» **INFORMATION GIVEN**
○ ○ ○ ○ ○

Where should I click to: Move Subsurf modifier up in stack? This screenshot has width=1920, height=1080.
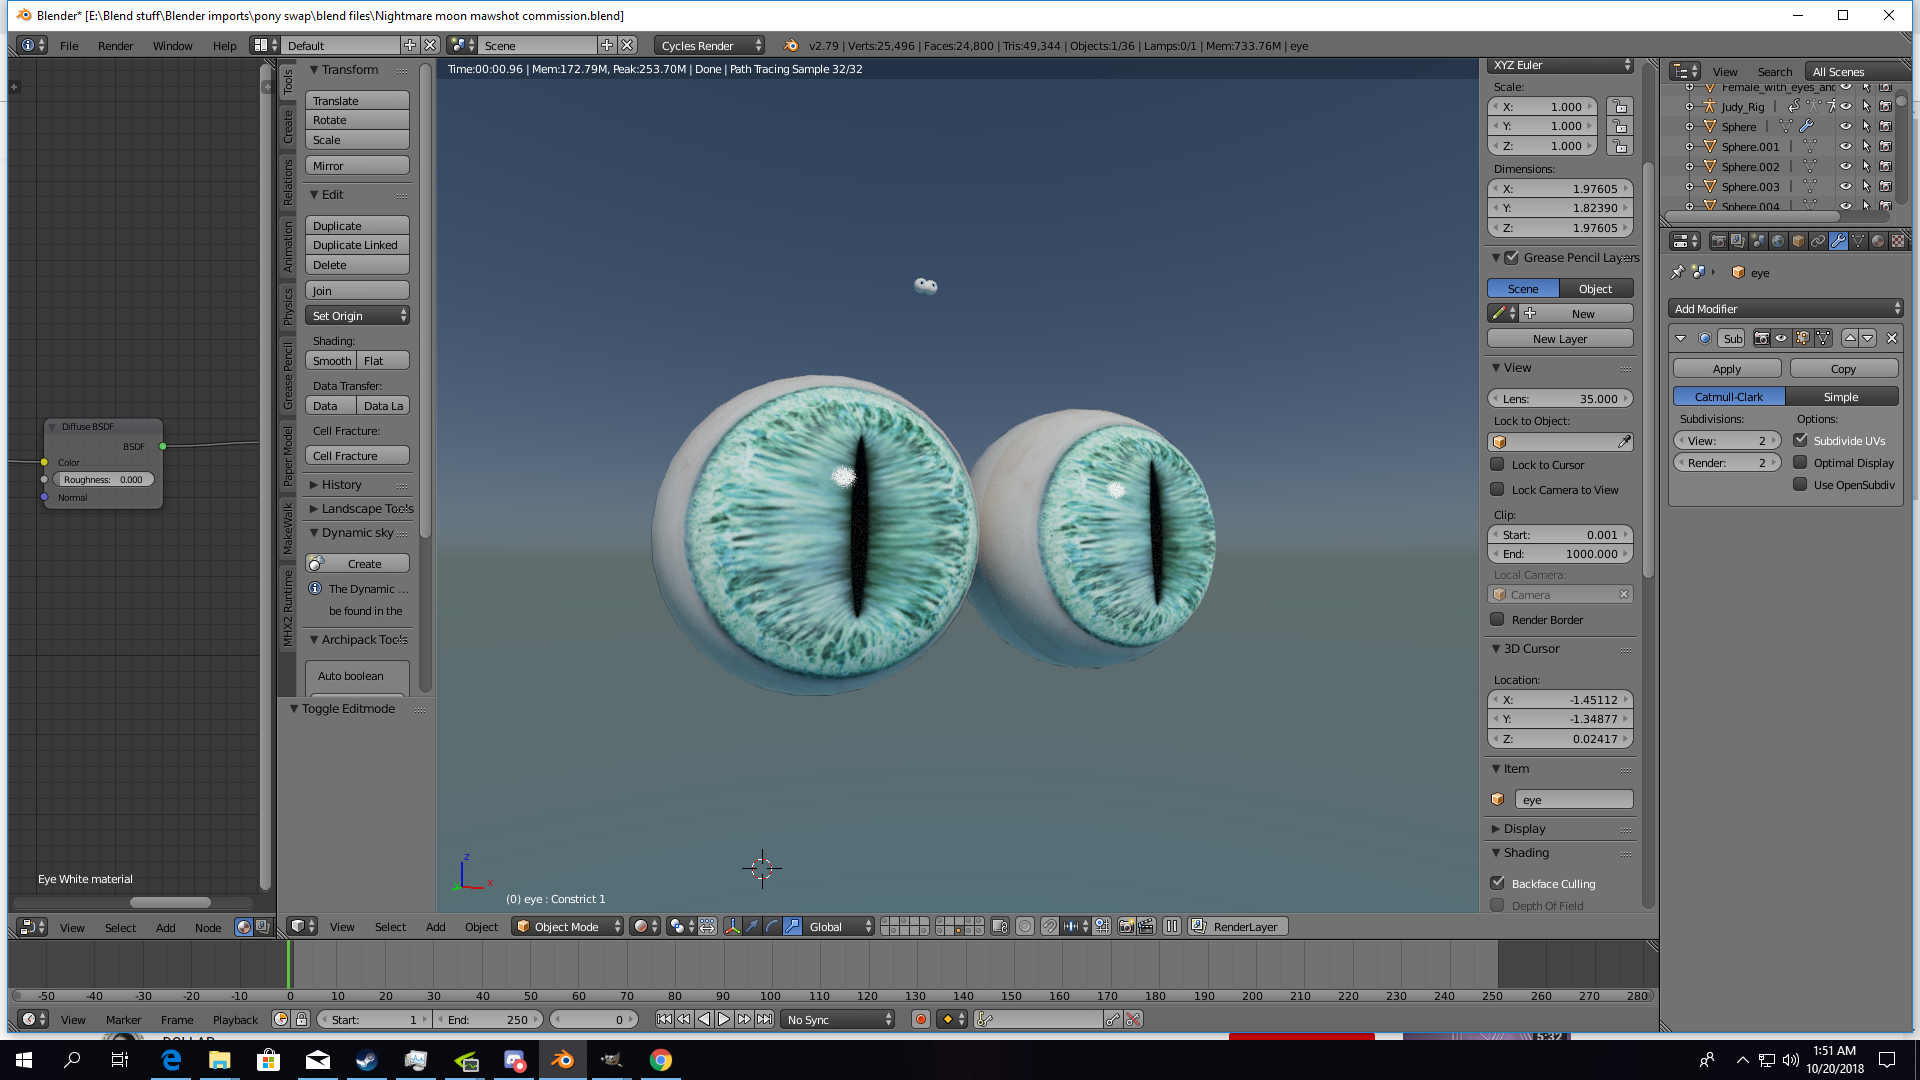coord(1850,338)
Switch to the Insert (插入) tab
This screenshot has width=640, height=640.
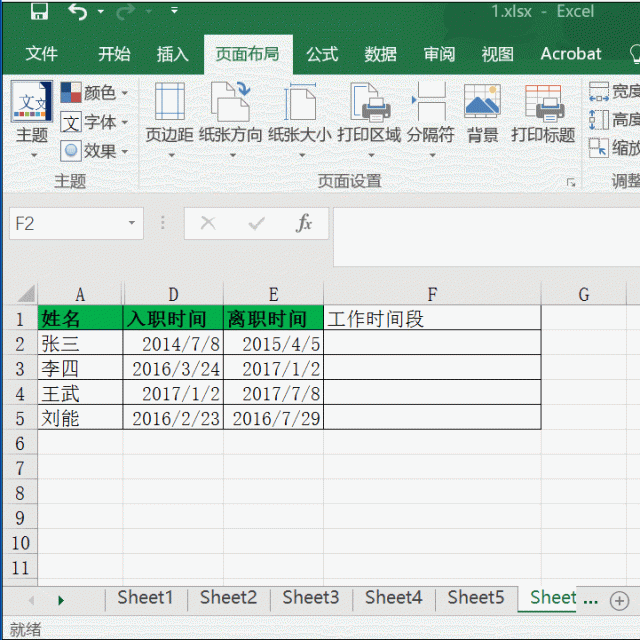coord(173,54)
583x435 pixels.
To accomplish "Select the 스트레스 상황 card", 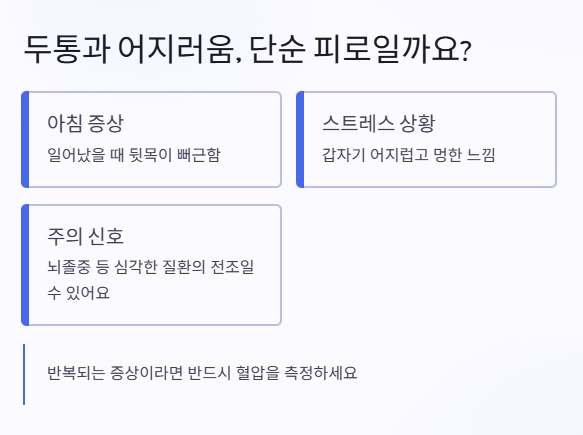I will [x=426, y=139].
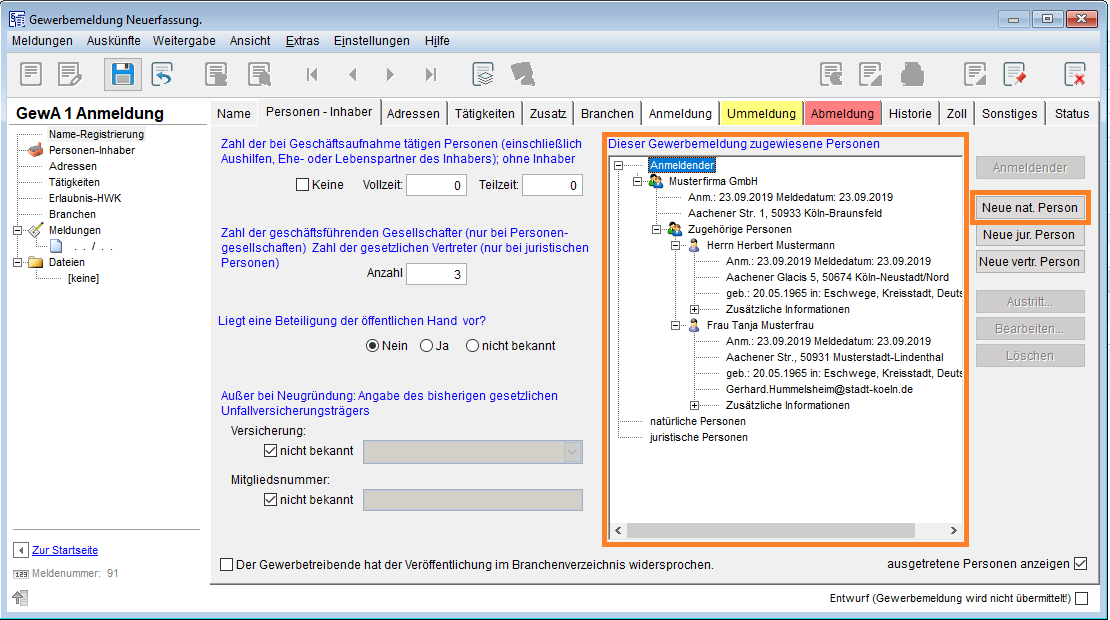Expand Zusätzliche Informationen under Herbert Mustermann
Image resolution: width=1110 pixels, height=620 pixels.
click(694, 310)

○ ○ ○ ○ ○

» **DIRECTIVE**
Copy out everything from the start of the items down to the line that contains "coord(173,54)", keeping all the text and moving each coordinate in the answers by -78. Leave the pictures out.

» **CORRECT OUTPUT**
Where should I click to: Move Subsurf modifier up in stack? This screenshot has width=1920, height=1080.
coord(1772,260)
Switch to the Insert (插入) tab
This screenshot has width=640, height=640.
coord(95,-24)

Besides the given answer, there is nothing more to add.